(Selected text begins)
Pastor Paul Waldschmidt delivers a sermon entitled “AYSI (not always) WYG” based on 2 Kings 6 at Peace Lutheran Church in Hartford, Wisconsin.

Delivered on Sunday, September 29, 2019

In the name of the unseen God who became real life flesh and blood to save us,

Dear Brothers and Sisters in Christ,

WYSIWYG. No it’s the name of some obscure character from the Hobbit. Neither is it the gibberish that comes out when you accidentally send a text from your pocket to some random individual. It’s an acronym—standing for What You See Is What You Get. Computer geeks will tell you that it started as a word processing term. Back in 80’s, apparently, user interfaces were not yet advanced enough to allow various typefaces, italics, bold etc. to be perfectly reproduced on the actual computer screen. Eventually, the evolution of Microsoft Word and others enabled the user to see on the screen exactly how the printed product was going to look–because it was a WYSIWYG program. It’s since become an important part of website design and desktop publishing programs as well.
(Selected text ends)
Task set.
**A)** What does the acronym WYSIWYG stand for, according to the sermon?
**B)** Reproduce word for word the part of the sermon that opens with the words containing "In the name" and closes with "programs as well.".
(Material provided begins)
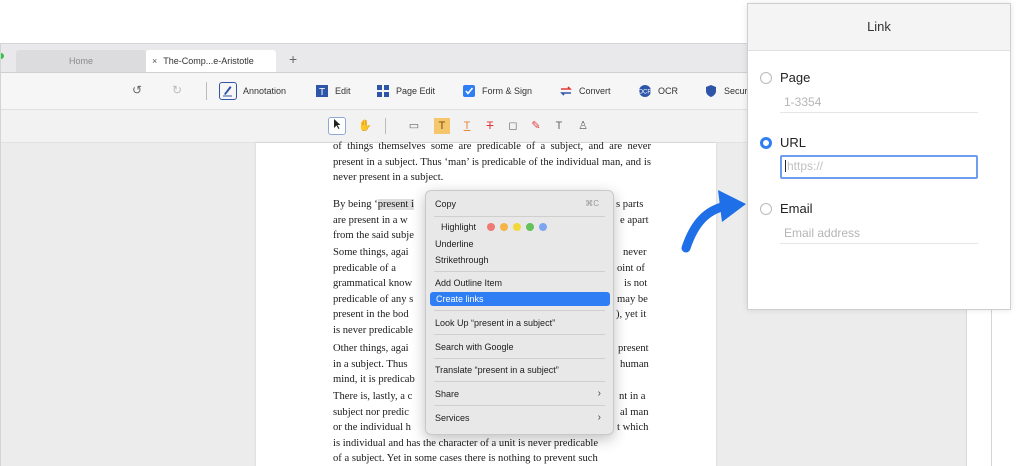  I want to click on email-radio, so click(766, 209).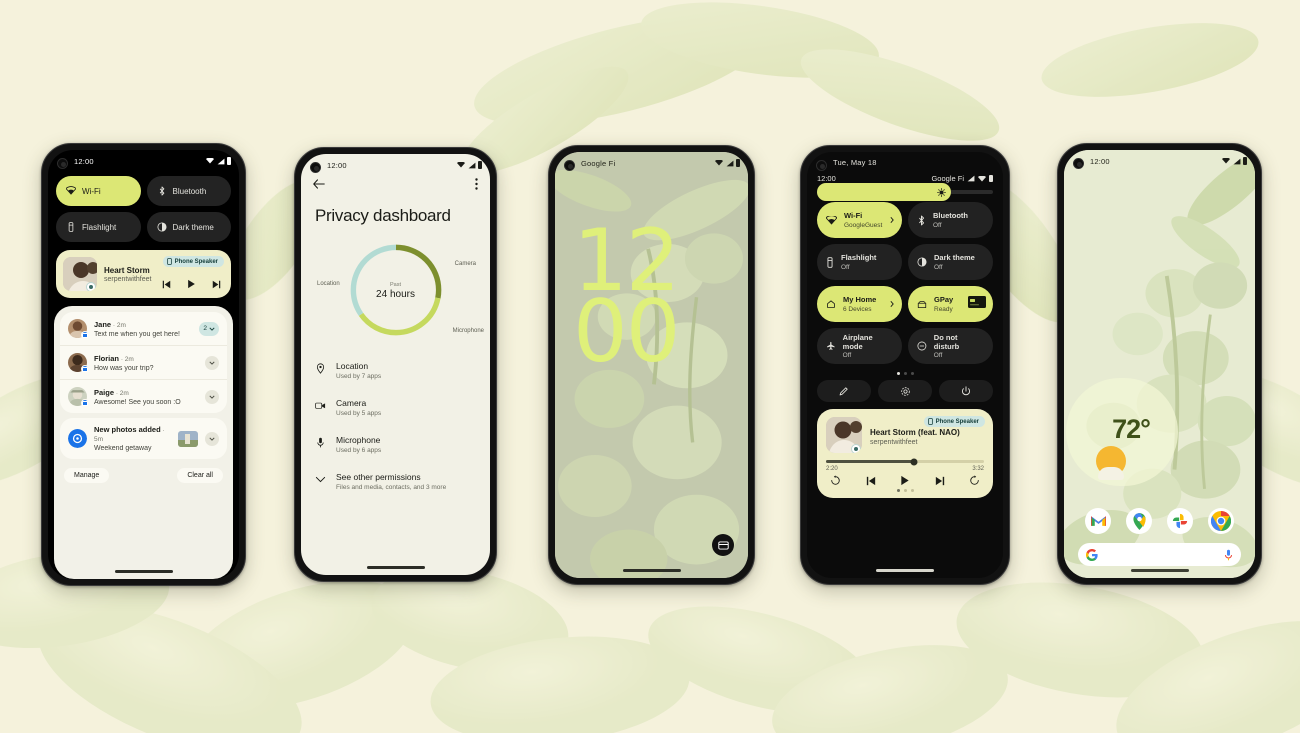  What do you see at coordinates (950, 346) in the screenshot?
I see `qs-tile-do-not-disturb: Do not disturb Off` at bounding box center [950, 346].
(Material provided ends)
Task-by-task results.
**A)** What You See Is What You Get.

**B)**
In the name of the unseen God who became real life flesh and blood to save us,

Dear Brothers and Sisters in Christ,

WYSIWYG. No it’s the name of some obscure character from the Hobbit. Neither is it the gibberish that comes out when you accidentally send a text from your pocket to some random individual. It’s an acronym—standing for What You See Is What You Get. Computer geeks will tell you that it started as a word processing term. Back in 80’s, apparently, user interfaces were not yet advanced enough to allow various typefaces, italics, bold etc. to be perfectly reproduced on the actual computer screen. Eventually, the evolution of Microsoft Word and others enabled the user to see on the screen exactly how the printed product was going to look–because it was a WYSIWYG program. It’s since become an important part of website design and desktop publishing programs as well.